The amount of disability income that a policyholder is eligible for may be set as a monthly maximum or as a percentage of pre-disability earnings.

Disability policies often allow an individual to also purchase a residual benefit, which allows the policyholder to receive partial benefits if they return to work part-time. The amount of residual benefit depends on the pre-disability income less any income that the policyholder can bring in through part-time work.

Several factors influence the final premium for disability income insurance. Policy premiums generally range from 1 to 3% of gross income. The older the applicant, the higher the premium.

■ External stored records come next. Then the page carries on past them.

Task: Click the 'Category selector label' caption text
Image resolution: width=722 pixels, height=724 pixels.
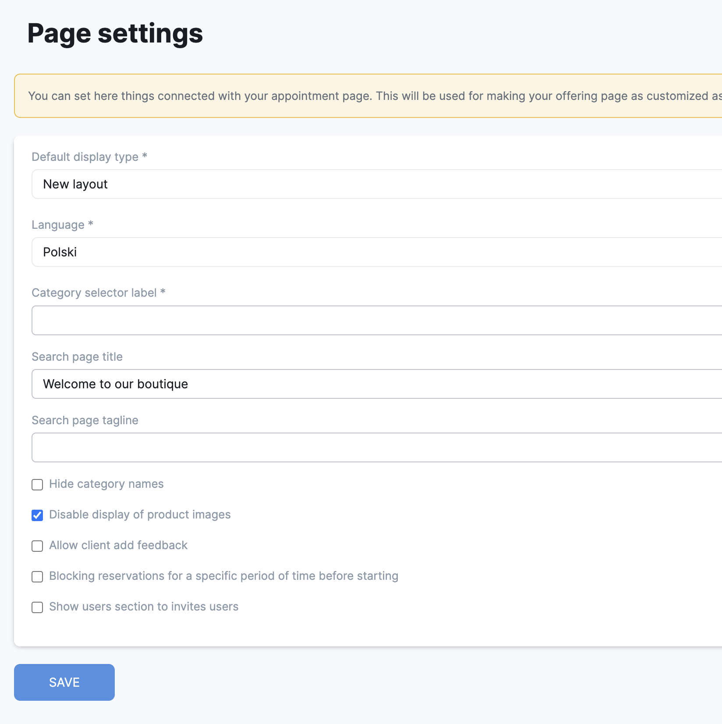Action: click(x=94, y=293)
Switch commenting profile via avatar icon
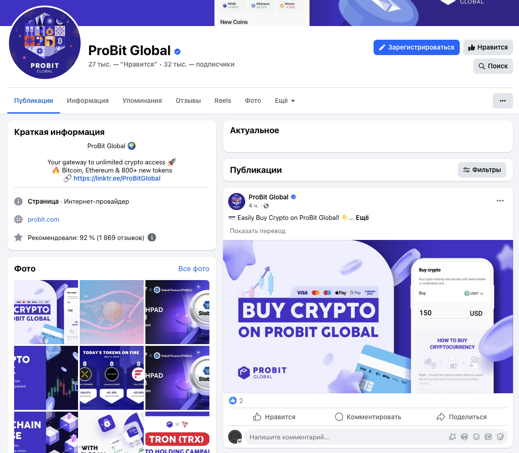Viewport: 519px width, 453px height. coord(235,437)
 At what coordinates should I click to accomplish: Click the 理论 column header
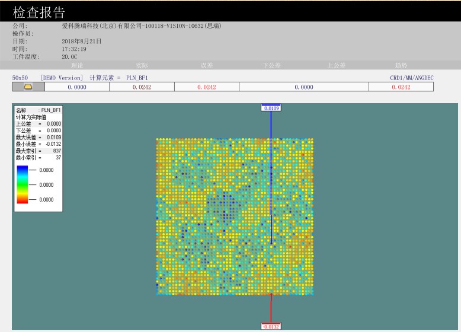(x=77, y=65)
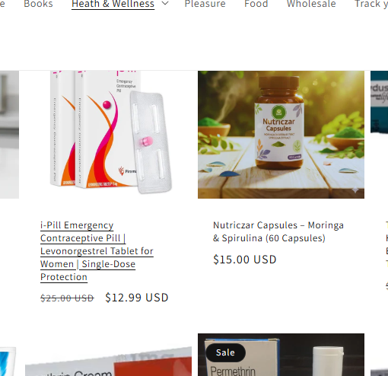Expand the Heath & Wellness dropdown chevron

tap(165, 3)
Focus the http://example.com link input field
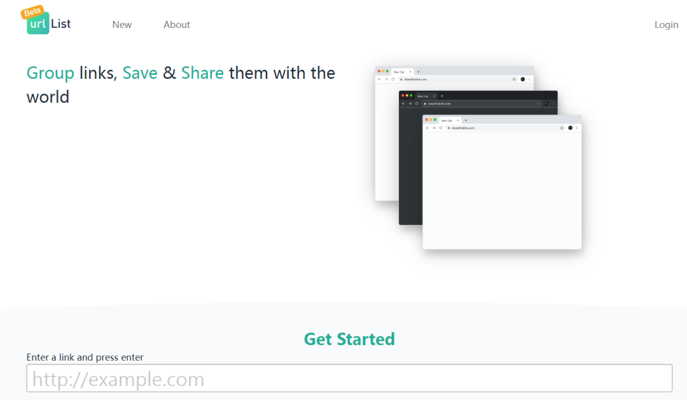 pyautogui.click(x=349, y=378)
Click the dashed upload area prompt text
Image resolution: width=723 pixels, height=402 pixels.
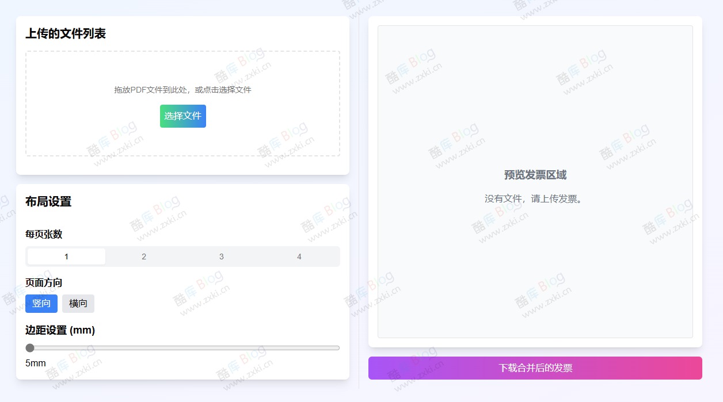182,90
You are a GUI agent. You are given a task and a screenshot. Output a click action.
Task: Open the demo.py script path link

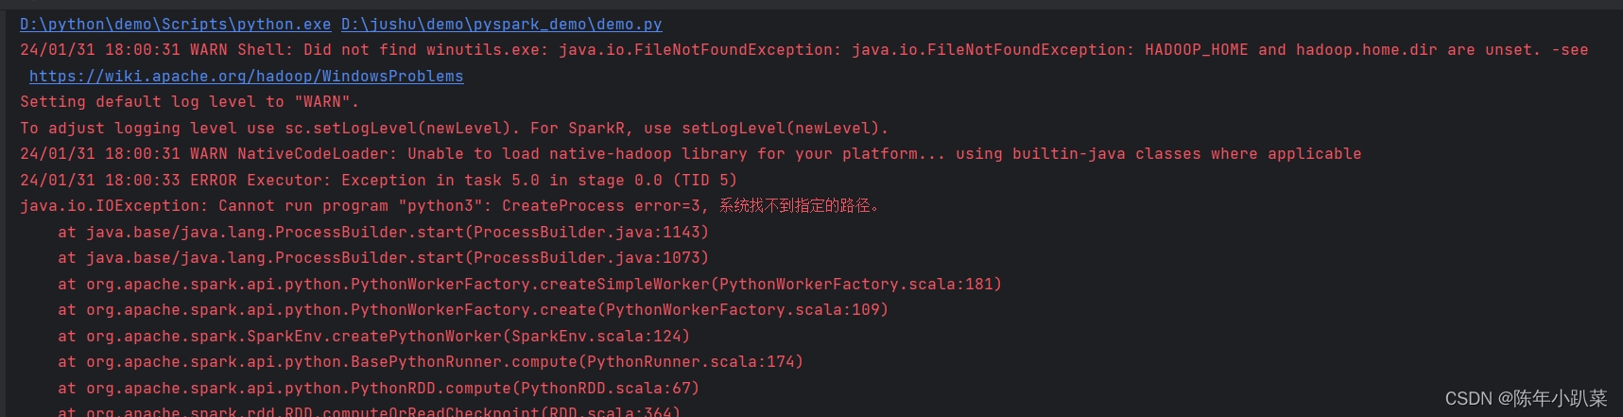502,25
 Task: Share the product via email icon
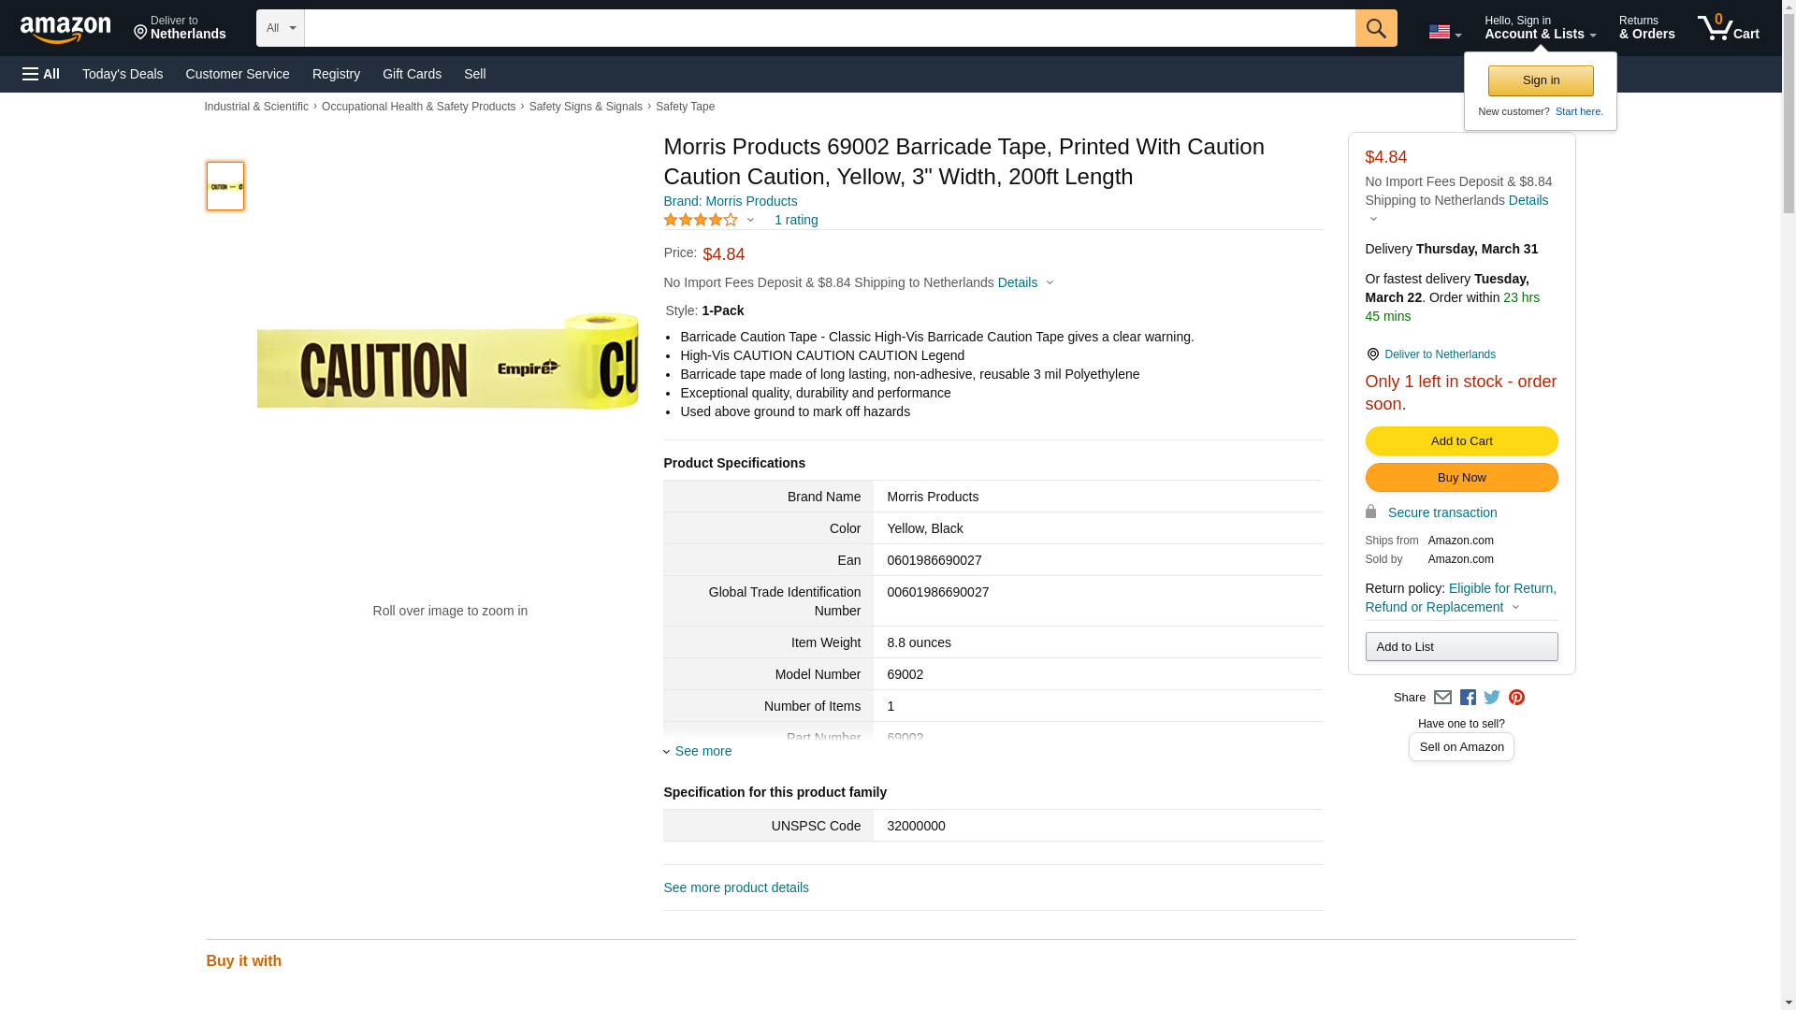1442,698
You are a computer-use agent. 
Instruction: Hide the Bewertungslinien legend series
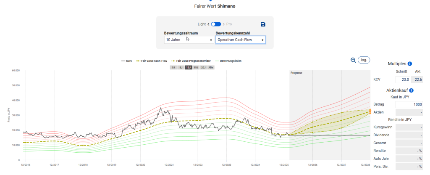pyautogui.click(x=228, y=61)
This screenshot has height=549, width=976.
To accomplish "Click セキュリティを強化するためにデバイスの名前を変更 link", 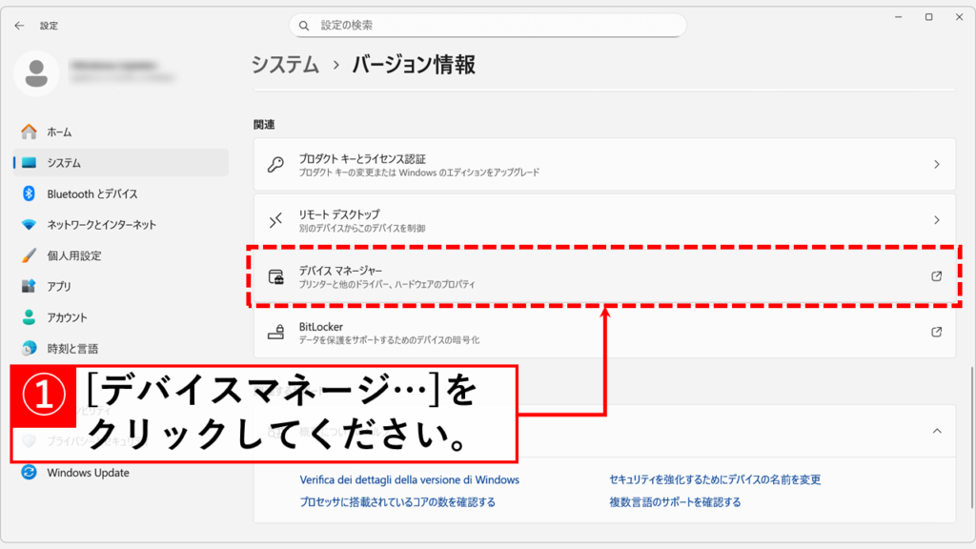I will point(715,479).
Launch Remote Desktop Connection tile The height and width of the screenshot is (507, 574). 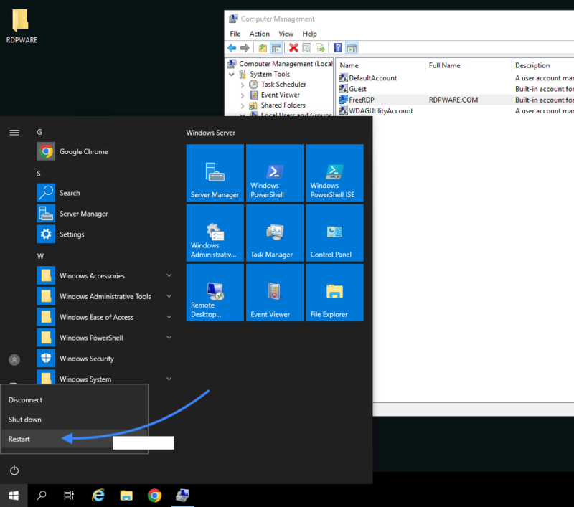(215, 292)
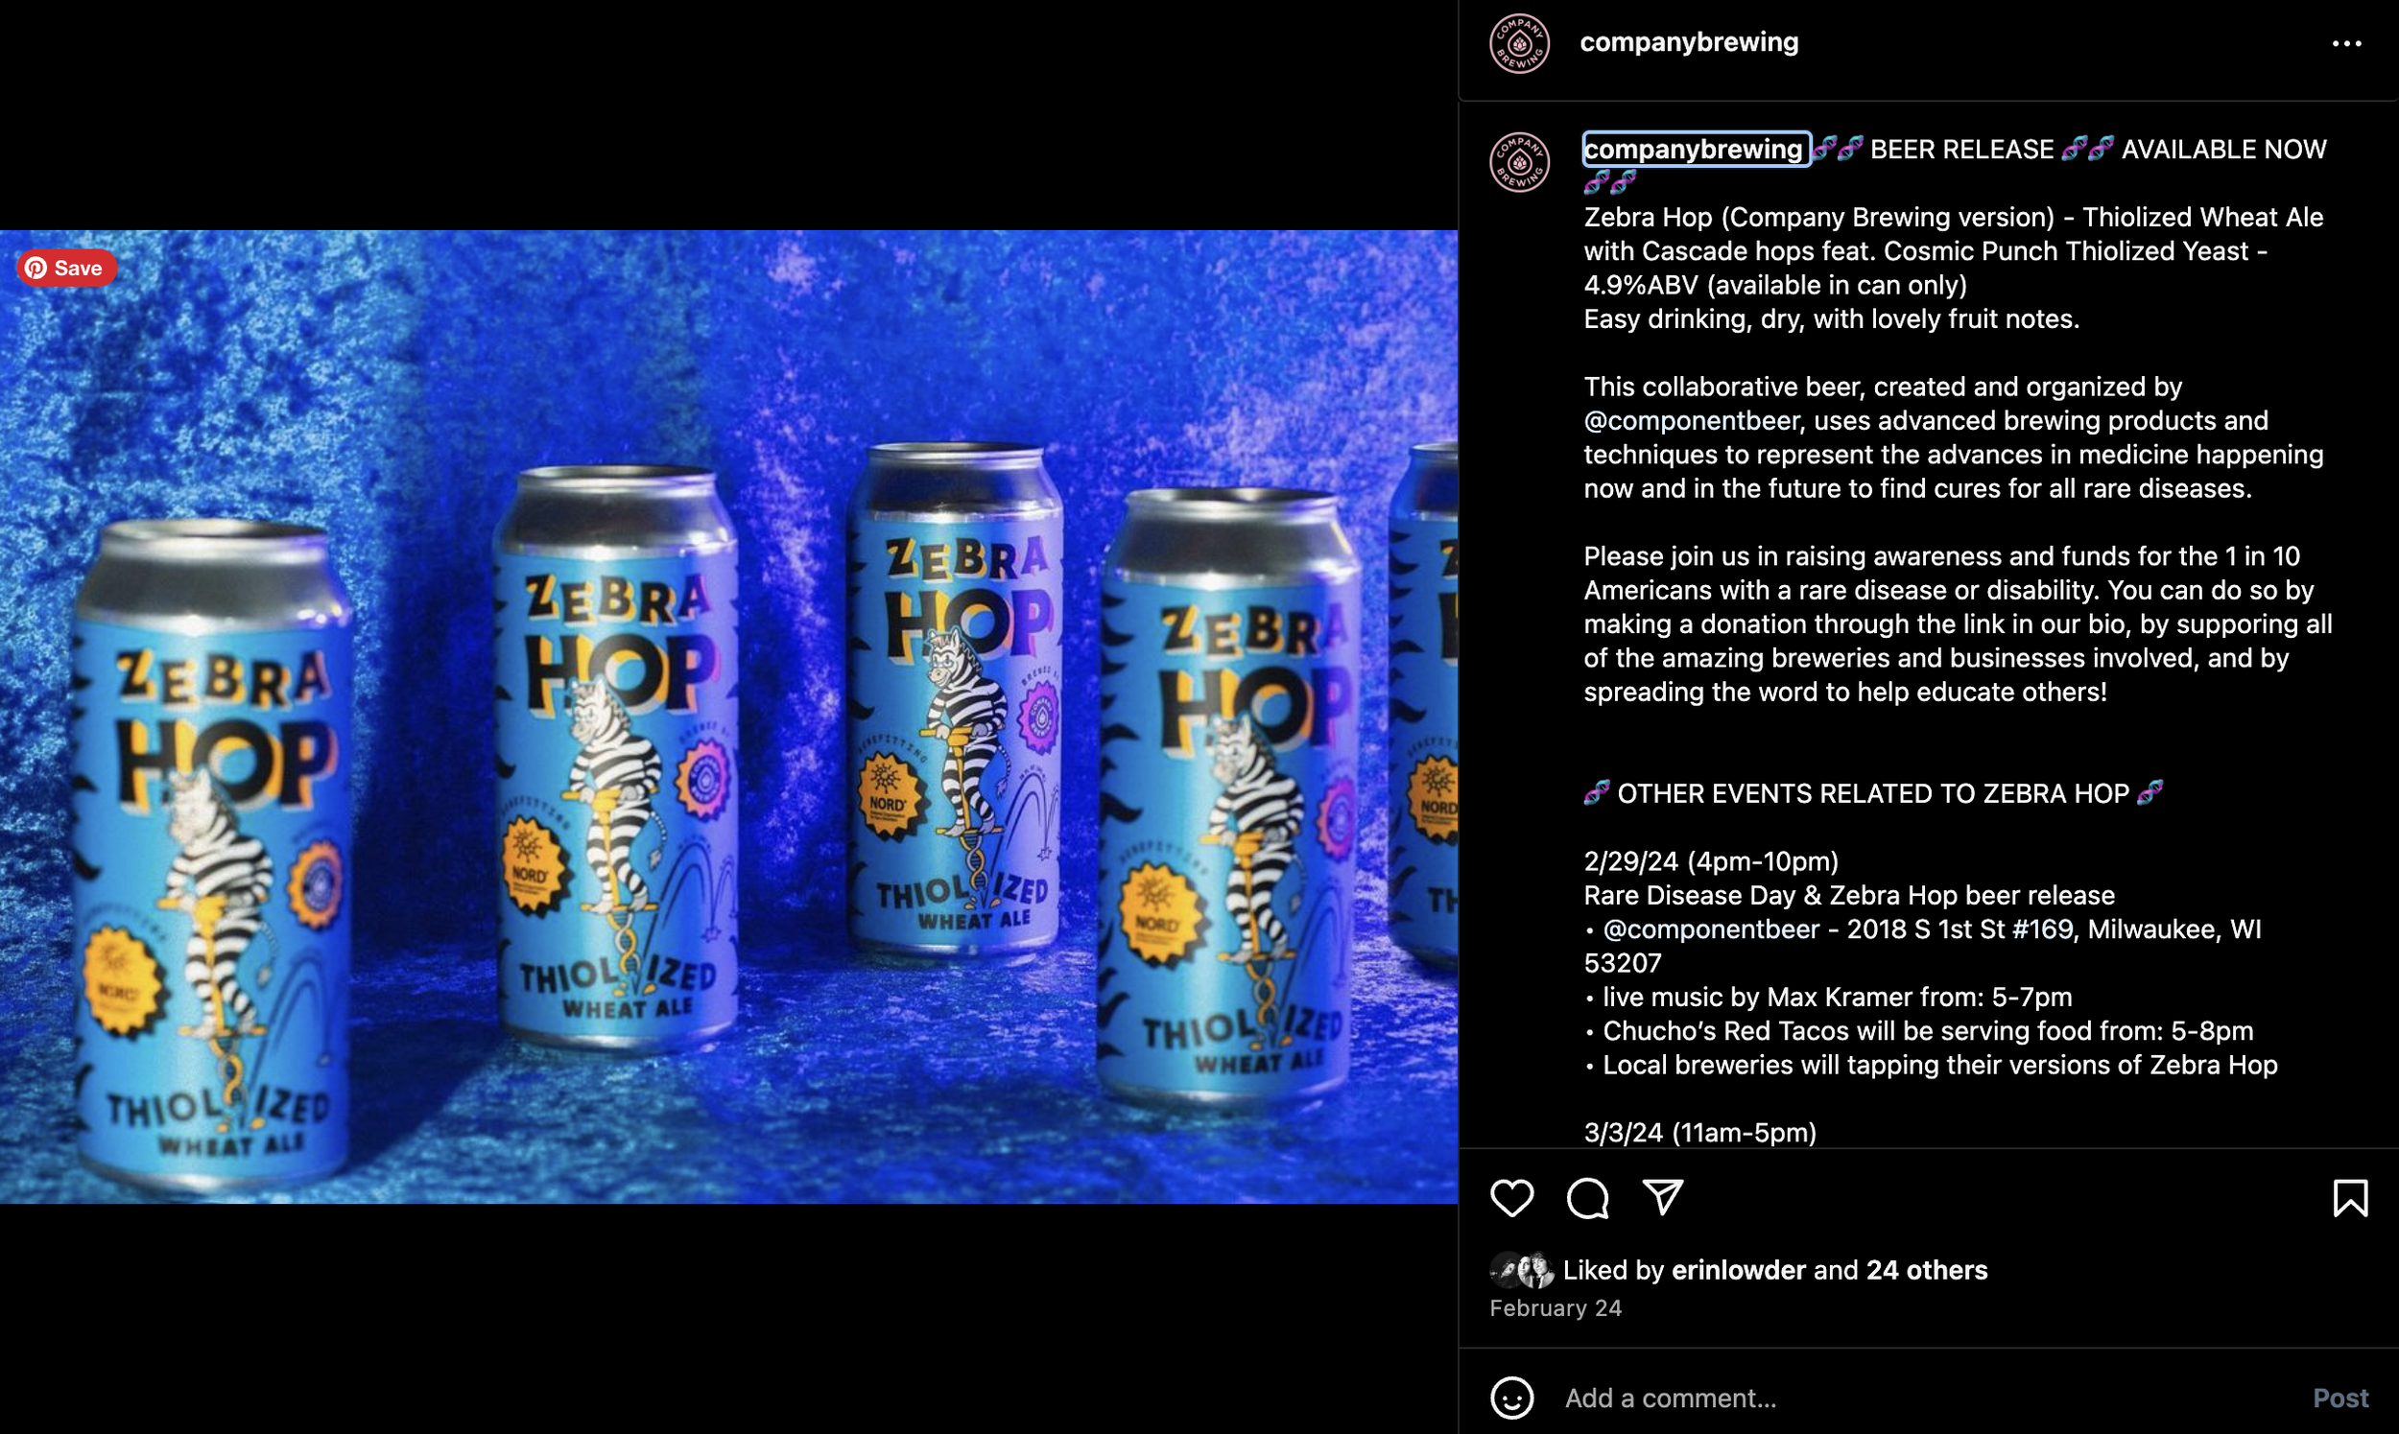The image size is (2399, 1434).
Task: Open the Company Brewing header profile avatar
Action: tap(1519, 43)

The minimum age for applying is 18, and the maximum age is usually 60. Unlike life insurance, the rates for disability insurance for females is higher per unit of coverage than the rates for male applicants. Smokers can expect to pay more, as can those in poor health.

Example of Pre-Disability Earnings

A policy indicates that the benefit is set at 75% of pre-disability earnings. This means that a policyholder making $80,000 a year and no longer able to work can receive a monthly benefit of $5,000 (75% * $80,000 / 12).

When looking for a disability policy, it's sensible to request that your benefit in the event of injury be close to your full take-home pay before you were disabled. The average recommended long-term disability insurance benefit should be between 60% and 80% of your after-tax salary.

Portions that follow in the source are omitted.